◆ Assignment:
Your output should be the whole listing, identical to the original.
Start of Dataset
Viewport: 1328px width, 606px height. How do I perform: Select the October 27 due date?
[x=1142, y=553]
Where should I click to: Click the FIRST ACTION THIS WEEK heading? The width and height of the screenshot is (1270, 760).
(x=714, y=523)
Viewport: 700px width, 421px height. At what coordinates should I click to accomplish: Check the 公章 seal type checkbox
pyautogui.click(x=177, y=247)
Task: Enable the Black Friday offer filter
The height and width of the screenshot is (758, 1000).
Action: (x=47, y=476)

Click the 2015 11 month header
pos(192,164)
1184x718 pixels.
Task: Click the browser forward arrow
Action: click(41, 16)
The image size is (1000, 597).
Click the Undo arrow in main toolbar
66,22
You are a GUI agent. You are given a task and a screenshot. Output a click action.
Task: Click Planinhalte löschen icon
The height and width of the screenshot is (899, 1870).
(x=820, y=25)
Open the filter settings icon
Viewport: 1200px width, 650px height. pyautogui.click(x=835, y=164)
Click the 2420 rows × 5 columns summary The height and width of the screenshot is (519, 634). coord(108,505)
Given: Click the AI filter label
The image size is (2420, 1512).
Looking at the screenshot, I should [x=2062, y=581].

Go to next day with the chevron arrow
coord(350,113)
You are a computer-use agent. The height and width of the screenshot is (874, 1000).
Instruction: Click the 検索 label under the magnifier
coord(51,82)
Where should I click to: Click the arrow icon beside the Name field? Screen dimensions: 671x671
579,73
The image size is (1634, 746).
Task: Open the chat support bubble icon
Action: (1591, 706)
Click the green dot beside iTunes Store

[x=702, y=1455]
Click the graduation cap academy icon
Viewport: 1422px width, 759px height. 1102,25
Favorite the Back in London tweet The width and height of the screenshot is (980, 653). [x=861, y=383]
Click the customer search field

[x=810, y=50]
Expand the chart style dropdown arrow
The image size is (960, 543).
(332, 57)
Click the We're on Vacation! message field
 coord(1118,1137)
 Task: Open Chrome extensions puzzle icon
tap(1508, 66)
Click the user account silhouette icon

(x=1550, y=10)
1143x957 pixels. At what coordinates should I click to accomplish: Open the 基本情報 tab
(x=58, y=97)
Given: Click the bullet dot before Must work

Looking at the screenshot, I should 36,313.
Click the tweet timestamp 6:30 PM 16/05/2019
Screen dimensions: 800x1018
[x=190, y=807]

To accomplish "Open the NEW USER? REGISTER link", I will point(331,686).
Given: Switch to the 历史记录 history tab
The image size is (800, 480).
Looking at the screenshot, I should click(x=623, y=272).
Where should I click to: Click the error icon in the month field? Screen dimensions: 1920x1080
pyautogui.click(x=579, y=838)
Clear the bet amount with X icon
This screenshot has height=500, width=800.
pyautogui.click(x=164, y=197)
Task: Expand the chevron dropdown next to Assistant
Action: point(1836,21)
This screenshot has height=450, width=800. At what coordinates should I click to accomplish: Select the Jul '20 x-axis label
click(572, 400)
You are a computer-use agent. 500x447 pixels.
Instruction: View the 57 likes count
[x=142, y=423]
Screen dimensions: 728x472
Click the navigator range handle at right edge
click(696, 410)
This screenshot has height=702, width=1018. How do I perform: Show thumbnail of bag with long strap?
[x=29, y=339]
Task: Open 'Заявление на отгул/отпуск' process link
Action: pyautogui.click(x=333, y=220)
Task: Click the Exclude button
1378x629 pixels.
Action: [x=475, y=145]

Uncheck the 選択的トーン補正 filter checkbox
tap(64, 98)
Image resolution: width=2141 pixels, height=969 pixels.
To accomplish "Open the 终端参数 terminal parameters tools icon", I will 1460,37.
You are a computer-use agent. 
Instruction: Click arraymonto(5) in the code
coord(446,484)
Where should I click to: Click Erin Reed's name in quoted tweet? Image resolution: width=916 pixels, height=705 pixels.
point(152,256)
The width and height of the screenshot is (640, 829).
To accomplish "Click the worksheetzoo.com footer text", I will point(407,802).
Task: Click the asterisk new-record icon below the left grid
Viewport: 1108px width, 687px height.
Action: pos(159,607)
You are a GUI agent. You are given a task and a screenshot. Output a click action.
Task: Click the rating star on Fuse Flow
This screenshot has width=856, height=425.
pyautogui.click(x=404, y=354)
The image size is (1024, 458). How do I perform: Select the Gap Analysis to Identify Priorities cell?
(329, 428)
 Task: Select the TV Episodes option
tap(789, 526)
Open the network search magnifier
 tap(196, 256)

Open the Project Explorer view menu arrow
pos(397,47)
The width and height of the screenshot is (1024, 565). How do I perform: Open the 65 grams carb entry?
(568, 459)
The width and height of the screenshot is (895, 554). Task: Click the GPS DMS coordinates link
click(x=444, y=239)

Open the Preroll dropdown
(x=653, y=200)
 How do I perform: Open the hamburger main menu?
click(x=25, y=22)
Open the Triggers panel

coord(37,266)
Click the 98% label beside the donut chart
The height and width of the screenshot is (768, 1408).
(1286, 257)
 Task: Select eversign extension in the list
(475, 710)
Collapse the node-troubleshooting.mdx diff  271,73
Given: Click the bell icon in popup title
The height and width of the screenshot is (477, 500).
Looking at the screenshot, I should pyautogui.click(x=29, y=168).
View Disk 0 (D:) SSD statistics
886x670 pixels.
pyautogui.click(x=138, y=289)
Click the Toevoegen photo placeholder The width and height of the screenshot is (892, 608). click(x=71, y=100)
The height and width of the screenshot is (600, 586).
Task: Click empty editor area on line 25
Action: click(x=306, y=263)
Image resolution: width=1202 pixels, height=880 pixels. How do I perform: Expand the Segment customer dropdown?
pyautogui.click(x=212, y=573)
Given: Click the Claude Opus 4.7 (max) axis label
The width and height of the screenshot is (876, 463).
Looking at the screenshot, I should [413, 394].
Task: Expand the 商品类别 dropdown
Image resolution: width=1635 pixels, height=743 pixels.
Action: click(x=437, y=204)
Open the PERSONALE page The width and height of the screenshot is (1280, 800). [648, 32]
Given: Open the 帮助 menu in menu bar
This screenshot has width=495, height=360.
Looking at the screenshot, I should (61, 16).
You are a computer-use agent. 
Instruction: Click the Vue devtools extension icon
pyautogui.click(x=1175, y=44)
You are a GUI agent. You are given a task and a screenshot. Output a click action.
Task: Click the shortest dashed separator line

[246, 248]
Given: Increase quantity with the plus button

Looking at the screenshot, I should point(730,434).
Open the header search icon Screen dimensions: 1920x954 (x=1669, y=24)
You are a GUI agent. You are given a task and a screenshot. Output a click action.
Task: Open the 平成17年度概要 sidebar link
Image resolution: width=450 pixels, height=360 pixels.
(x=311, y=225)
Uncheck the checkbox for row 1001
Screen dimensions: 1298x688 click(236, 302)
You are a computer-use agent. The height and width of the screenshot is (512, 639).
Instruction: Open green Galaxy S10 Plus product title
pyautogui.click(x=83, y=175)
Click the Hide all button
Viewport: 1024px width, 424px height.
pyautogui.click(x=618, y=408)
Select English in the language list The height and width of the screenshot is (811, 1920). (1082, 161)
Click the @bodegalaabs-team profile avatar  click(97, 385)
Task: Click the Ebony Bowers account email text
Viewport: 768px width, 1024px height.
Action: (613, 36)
End of Dataset
◆ Response to the exercise:
Viewport: 1328px width, 606px height. How do I perform: Select the October 27 due date?
[x=1142, y=553]
Where should I click to: Click the FIRST ACTION THIS WEEK heading? The width and height of the screenshot is (1270, 760).
(x=714, y=523)
Viewport: 700px width, 421px height. At what coordinates should I click to accomplish: Check the 公章 seal type checkbox
pyautogui.click(x=177, y=247)
Task: Enable the Black Friday offer filter
The height and width of the screenshot is (758, 1000).
Action: (x=47, y=476)

Click the 2015 11 month header
pos(192,164)
1184x718 pixels.
Task: Click the browser forward arrow
Action: click(41, 16)
The image size is (1000, 597).
Click the Undo arrow in main toolbar
66,22
You are a GUI agent. You are given a task and a screenshot. Output a click action.
Task: Click Planinhalte löschen icon
The height and width of the screenshot is (899, 1870).
(x=820, y=25)
Open the filter settings icon
Viewport: 1200px width, 650px height. pyautogui.click(x=835, y=164)
Click the 2420 rows × 5 columns summary The height and width of the screenshot is (519, 634). coord(108,505)
Given: Click the AI filter label
The image size is (2420, 1512).
Looking at the screenshot, I should [x=2062, y=581].

Go to next day with the chevron arrow
coord(350,113)
You are a computer-use agent. The height and width of the screenshot is (874, 1000).
Instruction: Click the 検索 label under the magnifier
coord(51,82)
Where should I click to: Click the arrow icon beside the Name field? Screen dimensions: 671x671
579,73
The image size is (1634, 746).
Task: Open the chat support bubble icon
Action: (1591, 706)
Click the green dot beside iTunes Store

[x=702, y=1455]
Click the graduation cap academy icon
Viewport: 1422px width, 759px height. 1102,25
Favorite the Back in London tweet The width and height of the screenshot is (980, 653). [x=861, y=383]
Click the customer search field

[x=810, y=50]
Expand the chart style dropdown arrow
The image size is (960, 543).
(332, 57)
Click the We're on Vacation! message field
 coord(1118,1137)
 Task: Open Chrome extensions puzzle icon
tap(1508, 66)
Click the user account silhouette icon

(x=1550, y=10)
1143x957 pixels. At what coordinates should I click to accomplish: Open the 基本情報 tab
(x=58, y=97)
Given: Click the bullet dot before Must work

Looking at the screenshot, I should 36,313.
Click the tweet timestamp 6:30 PM 16/05/2019
Screen dimensions: 800x1018
[x=190, y=807]

To accomplish "Open the NEW USER? REGISTER link", I will point(331,686).
Given: Switch to the 历史记录 history tab
The image size is (800, 480).
Looking at the screenshot, I should click(x=623, y=272).
Where should I click to: Click the error icon in the month field? Screen dimensions: 1920x1080
pyautogui.click(x=579, y=838)
Clear the bet amount with X icon
This screenshot has height=500, width=800.
pyautogui.click(x=164, y=197)
Task: Expand the chevron dropdown next to Assistant
Action: point(1836,21)
This screenshot has height=450, width=800. At what coordinates should I click to accomplish: Select the Jul '20 x-axis label
click(572, 400)
You are a computer-use agent. 500x447 pixels.
Instruction: View the 57 likes count
[x=142, y=423]
Screen dimensions: 728x472
Click the navigator range handle at right edge
click(696, 410)
This screenshot has height=702, width=1018. How do I perform: Show thumbnail of bag with long strap?
[x=29, y=339]
Task: Open 'Заявление на отгул/отпуск' process link
Action: pyautogui.click(x=333, y=220)
Task: Click the Exclude button
1378x629 pixels.
Action: [x=475, y=145]

Uncheck the 選択的トーン補正 filter checkbox
tap(64, 98)
Image resolution: width=2141 pixels, height=969 pixels.
To accomplish "Open the 终端参数 terminal parameters tools icon", I will 1460,37.
You are a computer-use agent. 
Instruction: Click arraymonto(5) in the code
coord(446,484)
Where should I click to: Click Erin Reed's name in quoted tweet? Image resolution: width=916 pixels, height=705 pixels.
point(152,256)
The width and height of the screenshot is (640, 829).
To accomplish "Click the worksheetzoo.com footer text", I will point(407,802).
Task: Click the asterisk new-record icon below the left grid
Viewport: 1108px width, 687px height.
Action: pos(159,607)
You are a GUI agent. You are given a task and a screenshot. Output a click action.
Task: Click the rating star on Fuse Flow
This screenshot has width=856, height=425.
pyautogui.click(x=404, y=354)
The image size is (1024, 458). How do I perform: Select the Gap Analysis to Identify Priorities cell?
(329, 428)
 Task: Select the TV Episodes option
tap(789, 526)
Open the network search magnifier
 tap(196, 256)

Open the Project Explorer view menu arrow
pos(397,47)
The width and height of the screenshot is (1024, 565). How do I perform: Open the 65 grams carb entry?
(568, 459)
The width and height of the screenshot is (895, 554). Task: Click the GPS DMS coordinates link
click(x=444, y=239)

Open the Preroll dropdown
(x=653, y=200)
 How do I perform: Open the hamburger main menu?
click(x=25, y=22)
Open the Triggers panel

coord(37,266)
Click the 98% label beside the donut chart
The height and width of the screenshot is (768, 1408).
(1286, 257)
 Task: Select eversign extension in the list
(475, 710)
Collapse the node-troubleshooting.mdx diff  271,73
Given: Click the bell icon in popup title
The height and width of the screenshot is (477, 500).
Looking at the screenshot, I should pyautogui.click(x=29, y=168).
View Disk 0 (D:) SSD statistics
886x670 pixels.
pyautogui.click(x=138, y=289)
Click the Toevoegen photo placeholder The width and height of the screenshot is (892, 608). click(x=71, y=100)
The height and width of the screenshot is (600, 586).
Task: Click empty editor area on line 25
Action: click(x=306, y=263)
Image resolution: width=1202 pixels, height=880 pixels. How do I perform: Expand the Segment customer dropdown?
pyautogui.click(x=212, y=573)
Given: Click the Claude Opus 4.7 (max) axis label
The width and height of the screenshot is (876, 463).
Looking at the screenshot, I should [413, 394].
Task: Expand the 商品类别 dropdown
Image resolution: width=1635 pixels, height=743 pixels.
Action: click(x=437, y=204)
Open the PERSONALE page The width and height of the screenshot is (1280, 800). [648, 32]
Given: Open the 帮助 menu in menu bar
This screenshot has width=495, height=360.
Looking at the screenshot, I should (61, 16).
You are a computer-use agent. 
Instruction: Click the Vue devtools extension icon
pyautogui.click(x=1175, y=44)
You are a GUI agent. You are given a task and a screenshot. Output a click action.
Task: Click the shortest dashed separator line

[246, 248]
Given: Increase quantity with the plus button

Looking at the screenshot, I should point(730,434).
Open the header search icon Screen dimensions: 1920x954 (x=1669, y=24)
You are a GUI agent. You are given a task and a screenshot. Output a click action.
Task: Open the 平成17年度概要 sidebar link
Image resolution: width=450 pixels, height=360 pixels.
(x=311, y=225)
Uncheck the checkbox for row 1001
Screen dimensions: 1298x688 click(236, 302)
You are a computer-use agent. The height and width of the screenshot is (512, 639).
Instruction: Open green Galaxy S10 Plus product title
pyautogui.click(x=83, y=175)
Click the Hide all button
Viewport: 1024px width, 424px height.
pyautogui.click(x=618, y=408)
Select English in the language list The height and width of the screenshot is (811, 1920). (1082, 161)
Click the @bodegalaabs-team profile avatar  click(97, 385)
Task: Click the Ebony Bowers account email text
Viewport: 768px width, 1024px height.
Action: (613, 36)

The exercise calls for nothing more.